Agosto chegou. De longe vieram os que tinham saudades da terra, do abraço que se dá, do copo de vinho que se bebe na adega mais fresca junto do ribeiro. Já fizemos a festa, fomos à missa, cumprimos a promessa, choramos com o sermão emocionado do pregador, pegamos ao pálio e dançamos no terreiro, como antigamente, na memória do altifalante que acordava a aldeia. Durante um mês acreditamos que o nordeste tem futuro, que as aldeias se povoam e os jovens que falam várias línguas erguendo a magnífica torre de Babel hão-de regressar para sempre. Depois, terminam as férias e todos regressam às suas vidas e ao amanho das terras do fim do mundo. Os que ficam afagam as memórias, perseguem os silêncios e revivem lugares antiquíssimos que já regurgitaram de pessoas e de vidas.
Esquecemos o inverno que em breve tornará as terras do nordeste mais austeras, frias e carregadas de solidões.
Mas agosto ainda vai a meio e as noites estão quentes. Dezenas de automóveis animam a aldeia e os idosos cismam com os carros de bois carregados de trigo, com as eiras fartas na urgência das malhas, com os rebanhos na demanda dos prados, com as vacas pastando no verde do prado. Os mais novos bebem cerveja no café da aldeia e o vinho é tão bom repousando nas pipas seculares. Memórias. O meu vizinho fala como se mergulhasse fundo no paraíso perdido que se chama nordeste:
— Eu sou um analfabeto, criei-me com uma côdea de pão atrás dumas canhonas, mas sou mais fino que o gajo que manda nos Estados Unidos. Eu corro todo o termo e já não vejo um lagarto, uma cobra, milhares de passarinhos, como antigamente, estamos a dar cabo de tudo com a poluição, os adubos e os pesticidas, eu sei lá!
Faz-se silêncio. Olhos marejados de lágrimas. Destruímos os nossos campos tão verdes, fechamos as escolas, abrimos cinzentos lares de terceira idade, enterramos os idosos e praguejamos neste desencanto de assistirmos pesarosos e impotentes, paulatinamente, a uma morte anunciada.
Regressamos a casa. Noite quente. Ainda se houve o toque das Trindades.
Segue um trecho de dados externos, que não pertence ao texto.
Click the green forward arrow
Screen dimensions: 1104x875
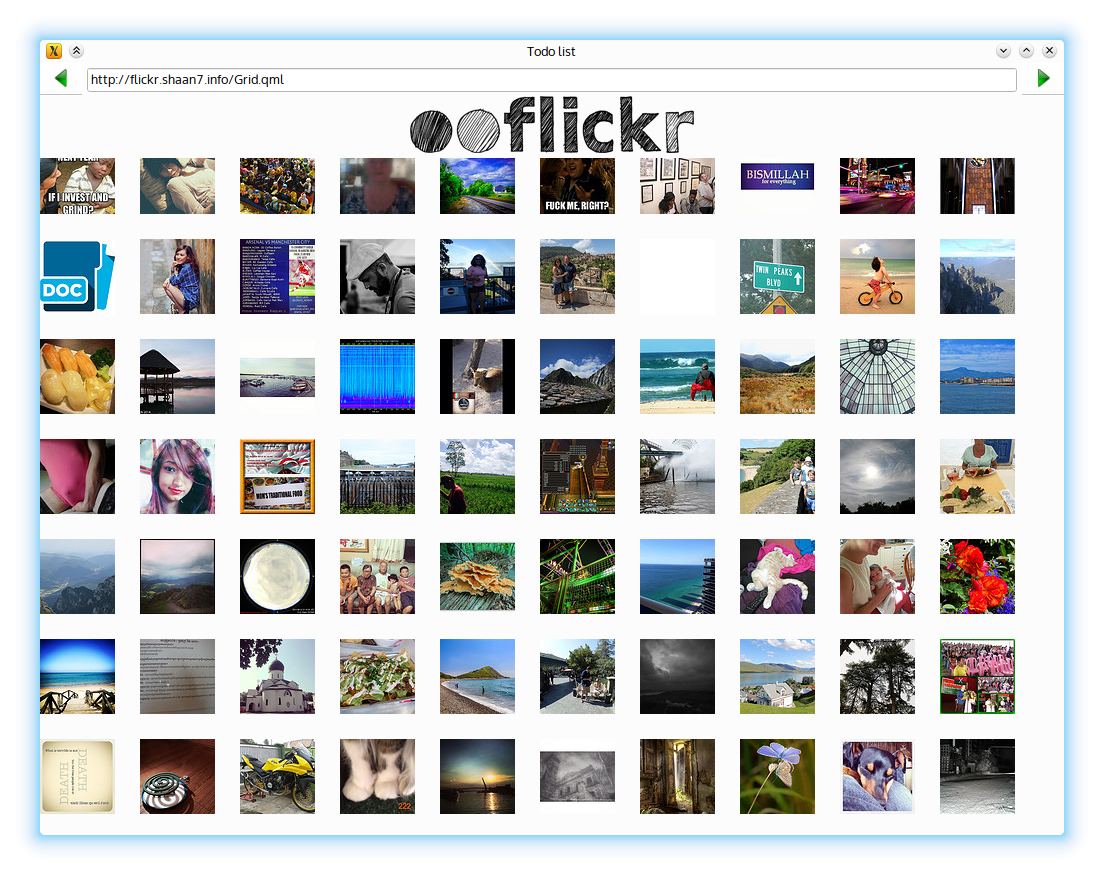[1044, 79]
A mãe chegou ao portal vinda da fonte, contando os filhos. Memórias dolorosas. Ligamos a televisão. Uma senhora de fino recorte apresenta o seu último livro publicado. Uma história lancinante de alguém no país das sapatilhas. Um casal citadino cansou-se do bulício da cidade e vai para Trás-os-Montes explorar uma casa de turismo rural, numa aldeia miserável sem telemóvel nem internet. A locutora ainda deixa uma nota de rodapé, inteligente por sinal: — Ninguém vai abrir uma casa de turismo rural numa aldeia sem telemóvel, nem internet. A magnânima escritora sorri. Talvez não conheça Trás-os-Montes e embarque no estereótipo que é uma região de ninguém, mergulhada na longa noite dos mitos e preconceitos, povoada de lobos e almas penadas, onde ainda não chegou a internet e muito menos os telemóveis. E a trama do eloquente livro desenvolve-se à volta da tragédia e da psicanálise do casal citadino e principalmente dos seus filhos que estoicamente têm que sobreviver na lonjura da cidade, nos confins do mundo, na noite mais escura da aldeia transmontana, sem internet, nem redes sociais, nem telemóveis.
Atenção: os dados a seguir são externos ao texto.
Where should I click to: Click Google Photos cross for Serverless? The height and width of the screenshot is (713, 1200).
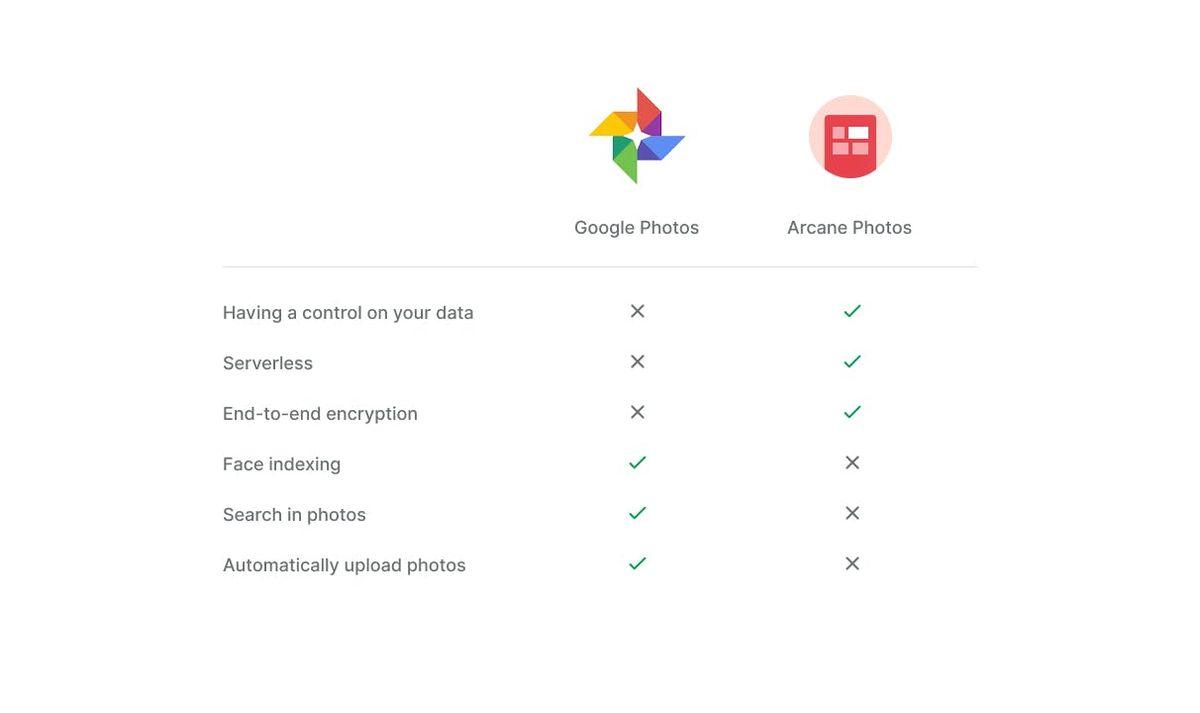(x=637, y=361)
Eu por acaso vivo numa humílima aldeia transmontana e dentro de alguns minutos irei enviar esta deslavada reflexão ao director do jornal utilizando o normalíssimo recurso a um e-mail. Mas os esclarecidos escritores que têm acesso às televisões é que sabem e muitos dos sensatos e cultos escritores transmontanos ficam na prateleira do esquecimento televisivo. Na verdade a ignorância é atrevida.
Vou-me lá até à fonte mais fresca da aldeia beber da água mais pura e fresca que há milhares de anos nasce do coração da terra. Os incêndios assustam-me neste mês de agosto. O governo foi a banhos e regressa pra nos sossegar que tem imensos meios de combate às chamas avassaladoras, mas a floresta e muitas habitações arderam. Fica uma imensa paisagem cinzenta, fria, medonha. Desgostos.
Desligo a televisão. Uma coruja pia sinistra riscando o silêncio. Finalmente escrevo um e-mail, junto um anexo e a minha “redação” está no jornal. A longa noite transmontana iluminou-se e o futuro é possível. Haja vontade de fazer política para a “polis”, para o povo real e não somente para o populismo. Haja vontade e teremos futuro. Acredito.